■ Text under study
--------
Answer-First Content
What it checks
Analyzes whether your homepage leads with a direct, extractable answer rather than generic marketing copy.
Who reads it
Google (featured snippets, AI Overviews), Perplexity, ChatGPT browse mode.
Why it matters
AI systems extract concise answers from pages. Content that buries the answer below navigation, hero images, or generic taglines is less likely to be selected for AI-generated responses.
Content Freshness
What it checks
Checks for date signals: published dates, modified dates, or dateModified in schema.
Who reads it
Google (QDF algorithm), AI systems that prioritize recent content.
Why it matters
Stale content without date signals gets deprioritized. Google's Query Deserves Freshness (QDF) algorithm and AI training pipelines both use recency as a quality signal.
Structured Data (JSON-LD)
What it checks
Checks for JSON-LD structured data blocks on your homepage.
Who reads it
Google, Bing, and AI systems parse JSON-LD to understand entities and page purpose.
Why it matters
Schema markup (Organization, Article, FAQPage, HowTo) gives machines explicit context about your content. Pages with rich schema are more likely to generate rich results and be understood correctly by AI models.
Meta Description
What it checks
Checks for a meta description tag with meaningful content (>10 characters).
Who reads it
All search engines use it for snippet generation. AI systems use it as a page summary signal.
Why it matters
The meta description is often the first text an AI system reads about your page. A missing or generic description means the AI must guess your page's purpose from the body content.
Canonical URL
What it checks
Checks for a rel=canonical tag pointing to the authoritative version of the page.
Who reads it
All search engines and AI training crawlers.
Why it matters
Without a canonical, duplicate versions of your content (www vs non-www, HTTP vs HTTPS, query parameters) compete with each other. AI systems may cite the wrong version or split authority across duplicates.
HTTPS
What it checks
Checks whether your site is served over HTTPS.
Who reads it
Google (confirmed ranking signal since 2014), all AI crawlers that fetch content.
--------
■ Stored data
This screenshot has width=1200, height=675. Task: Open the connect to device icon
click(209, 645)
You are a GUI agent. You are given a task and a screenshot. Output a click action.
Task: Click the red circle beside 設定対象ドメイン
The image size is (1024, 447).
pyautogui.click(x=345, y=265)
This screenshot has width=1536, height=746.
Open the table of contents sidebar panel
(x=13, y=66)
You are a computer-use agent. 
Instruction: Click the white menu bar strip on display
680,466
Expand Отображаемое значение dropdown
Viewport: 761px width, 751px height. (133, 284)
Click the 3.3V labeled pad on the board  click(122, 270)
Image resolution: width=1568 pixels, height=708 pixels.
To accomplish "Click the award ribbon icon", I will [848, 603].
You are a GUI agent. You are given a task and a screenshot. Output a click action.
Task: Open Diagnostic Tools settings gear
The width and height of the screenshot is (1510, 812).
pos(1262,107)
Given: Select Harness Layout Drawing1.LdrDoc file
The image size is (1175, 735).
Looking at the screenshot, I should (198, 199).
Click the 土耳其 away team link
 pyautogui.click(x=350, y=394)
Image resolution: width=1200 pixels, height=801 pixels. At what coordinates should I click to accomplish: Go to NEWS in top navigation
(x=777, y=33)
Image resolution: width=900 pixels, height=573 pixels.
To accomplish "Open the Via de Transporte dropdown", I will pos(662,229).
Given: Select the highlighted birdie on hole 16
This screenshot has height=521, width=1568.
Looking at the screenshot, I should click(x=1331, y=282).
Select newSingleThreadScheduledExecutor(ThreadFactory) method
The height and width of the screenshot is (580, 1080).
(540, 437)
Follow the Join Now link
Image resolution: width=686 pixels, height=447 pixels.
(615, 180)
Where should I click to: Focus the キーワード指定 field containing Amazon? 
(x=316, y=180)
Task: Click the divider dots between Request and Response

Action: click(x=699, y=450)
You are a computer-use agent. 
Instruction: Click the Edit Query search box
--------
■ Prompt 1
Copy the part of the homepage-checks text starting with "Structured Data (JSON-LD)" and going on through "content (>10 characters).".
■ Prompt 2
Write what comes next in the text on homepage checks for search engines and AI systems, picking up after its last line.

■ Result 1
Structured Data (JSON-LD)
What it checks
Checks for JSON-LD structured data blocks on your homepage.
Who reads it
Google, Bing, and AI systems parse JSON-LD to understand entities and page purpose.
Why it matters
Schema markup (Organization, Article, FAQPage, HowTo) gives machines explicit context about your content. Pages with rich schema are more likely to generate rich results and be understood correctly by AI models.
Meta Description
What it checks
Checks for a meta description tag with meaningful content (>10 characters).

■ Result 2
Why it matters
HTTPS is a baseline trust signal. AI systems that fetch live content (ChatGPT browse mode, Perplexity) require HTTPS for secure retrieval. Non-HTTPS sites may be skipped or flagged.
Heading Hierarchy
What it checks
Checks for at least one H1 tag and proper heading structure.
Who reads it
Search engines use headings to understand content hierarchy. AI models use them to identify key topics.
Why it matters
A clear H1 > H2 > H3 hierarchy helps AI systems extract the main topic and subtopics from your page. Pages without an H1 lack a clear primary topic signal.
Social Sharing Readiness
What it checks
Checks for Open Graph tags (og:title, og:description, og:image).
Who reads it
Social platforms (LinkedIn, Twitter/X, Facebook), AI systems that preview links.
Why it matters
OG tags control how your page appears when shared. AI systems that browse the web use these as quick metadata signals. Missing OG tags mean your content previews are auto-generated and often wrong.
What We Deliberately Exclude
llms.txt
Proposed in 2024, ~10% adoption as of 2026. No major AI company (Google, OpenAI, Anthropic, Meta) confirms reading it. Only 1 of the 50 most-cited domains has one. We monitor adoption but do not penalize for absence.
ai.txt / .well-known/llms.json
Not established standards. No confirmed crawler support. Including them would inflate your score without improving your actual AI visibility.
Proprietary "AI scores"
We do not generate opaque scores from black-box algorithms. Every check is a specific, verifiable test with a binary PASS/FAIL result and a cited source explaining why it matters.